The executioner stepped up to her and rested his hand upon the bosom of her silken jacket. But as he moved his hand to tear it off there came a choking cry.
Tai Lin had risen to his feet; heavily he lifted his hands and the spectators could see he was trying in vain to speak as one gasps in a nightmare. He shook his quavering head and a foam oozed out of the corners of his mouth. Then as the executioner again raised his hand, Tai Lin with stupendous effort held out his heavy arms to her. His face became purple, his lips black, and a bloody ooze seeped out of them. A tremor passed through his gaunt form. For a moment he stood still and erect, then his arms fell to his side and he sank down lifeless in his chair. A convulsive movement shot through the multitude, followed by breathless silence.
The wife waited with closed eyes for the brutal hand. She did not see Tai Lin rise from his chair; she did not hear his choked cry, nor know that he had fallen dead. Now and then a tear struggled out and lingered momentarily on her long lashes. These little salt globules were the only signs of life in her, and the eyes of some watched them trickle away drop by drop.
Presently men turned to look at one another, then a wave of consternation swept over the bund. They began to whisper. And it was in the midst of this terrified hum that the magistrate raised his hand in command of silence.
“The Great Man, Tai Lin, has saluted the World. He alone was the accuser. The prisoner is free.”
As the executioner cut the deep-sunk thongs away and the wife sank down unconscious at the foot of the crucifix, there rose a noise half a sigh, half a strange murmur, the voice of this multitude, a crowd of men that shrank, shivered, then surged forward to look at the dead man still in the chair and a slender body lying limp at the foot of the cross, beautiful even in the guise of death; necklaced with a ribbon of bruised flesh, braceletted with wristlets of angry red.
It was over this swaying, murmuring mob that the bishop rose and lifted his hand imperiously.

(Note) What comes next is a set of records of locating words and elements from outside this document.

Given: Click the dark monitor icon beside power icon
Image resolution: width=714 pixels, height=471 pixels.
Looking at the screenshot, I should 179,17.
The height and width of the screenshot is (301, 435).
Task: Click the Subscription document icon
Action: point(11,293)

“How is it,” he cried in clear, ringing tones, “that a magistrate of the Middle Kingdom dares hush up a public crime? This guilty woman was taken in the midst of her sin. In trial she confessed her guilt and was condemned by the law and her husband’s command. Dare a magistrate act contrary to this? Dare he act contrary to the three hundred and eighty-first section of the Code? Let him beware!”
The bishop turned, and with his thin lips curling looked sternly down upon the astonished magistrate. Over the bund fell a stillness—the silence of suspense. The eyes of the spectators, propped widely open, did not look away from the pallid man towering above them—with his relentless gaze rivetted upon his fellow judge.